Archival footage of Nina Simone's Montreux Jazz performance, specifically of her rendition of the normally heartless song "Feelings," anchors much of the film. Simone performs with an erratic intensity, forcing her audience to clap, to participate, to show themselves, making viewers uncomfortable with her active, emotional demeanor. She challenges her watchers to encounter her humanness, a challenge also posed throughout Gary's piece.
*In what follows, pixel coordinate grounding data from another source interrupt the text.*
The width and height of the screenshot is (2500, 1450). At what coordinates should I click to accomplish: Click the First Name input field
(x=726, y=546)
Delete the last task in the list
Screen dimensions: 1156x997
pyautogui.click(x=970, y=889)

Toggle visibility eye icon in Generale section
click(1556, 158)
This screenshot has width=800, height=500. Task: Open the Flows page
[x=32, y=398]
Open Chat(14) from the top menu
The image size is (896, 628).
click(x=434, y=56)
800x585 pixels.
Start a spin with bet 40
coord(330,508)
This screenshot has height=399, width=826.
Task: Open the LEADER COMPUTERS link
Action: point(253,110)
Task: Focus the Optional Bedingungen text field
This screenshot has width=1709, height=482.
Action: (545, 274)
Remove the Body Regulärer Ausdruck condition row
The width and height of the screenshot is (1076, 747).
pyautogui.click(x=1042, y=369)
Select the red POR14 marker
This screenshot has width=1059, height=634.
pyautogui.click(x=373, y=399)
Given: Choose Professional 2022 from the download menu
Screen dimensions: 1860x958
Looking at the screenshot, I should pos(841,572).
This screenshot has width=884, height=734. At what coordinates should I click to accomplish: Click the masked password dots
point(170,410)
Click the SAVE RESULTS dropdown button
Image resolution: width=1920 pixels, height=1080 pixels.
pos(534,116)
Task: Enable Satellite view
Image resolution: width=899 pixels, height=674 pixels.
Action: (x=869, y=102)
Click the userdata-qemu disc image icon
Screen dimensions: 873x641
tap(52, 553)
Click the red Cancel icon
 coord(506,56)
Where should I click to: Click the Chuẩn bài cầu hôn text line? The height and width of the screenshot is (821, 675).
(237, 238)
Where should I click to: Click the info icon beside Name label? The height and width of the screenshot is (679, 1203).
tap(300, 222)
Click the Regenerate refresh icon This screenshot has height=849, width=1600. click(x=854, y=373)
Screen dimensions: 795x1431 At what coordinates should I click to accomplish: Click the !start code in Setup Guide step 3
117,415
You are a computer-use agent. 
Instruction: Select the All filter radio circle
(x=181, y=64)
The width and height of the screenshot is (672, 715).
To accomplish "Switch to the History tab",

Gary also seems to be challenging herself as an artist, learning how to use the medium she is working in to subvert a history of control, reinforced by the lingering cameraman in the background of Simone's video trying to best capture an angle of his "subject." Simone ends the song with a resounding reinforcement that her feelings are real, they are life and nothing-- no machine, person etc.-- can take them away from her: "I'll always have my feelings, nothing can destroy them 'cause I know that that is all there is..."
The Giverny Document (Single Channel) asks, as mentioned in the Hammer Museum Q&A between Gary and curator Erin Christovale, "Who gets to take up space?" A question possibly answered by Simone and Gary: feelings do not take up space, the spirit exists beyond the physical and it is these frontiers where life, change and love exist.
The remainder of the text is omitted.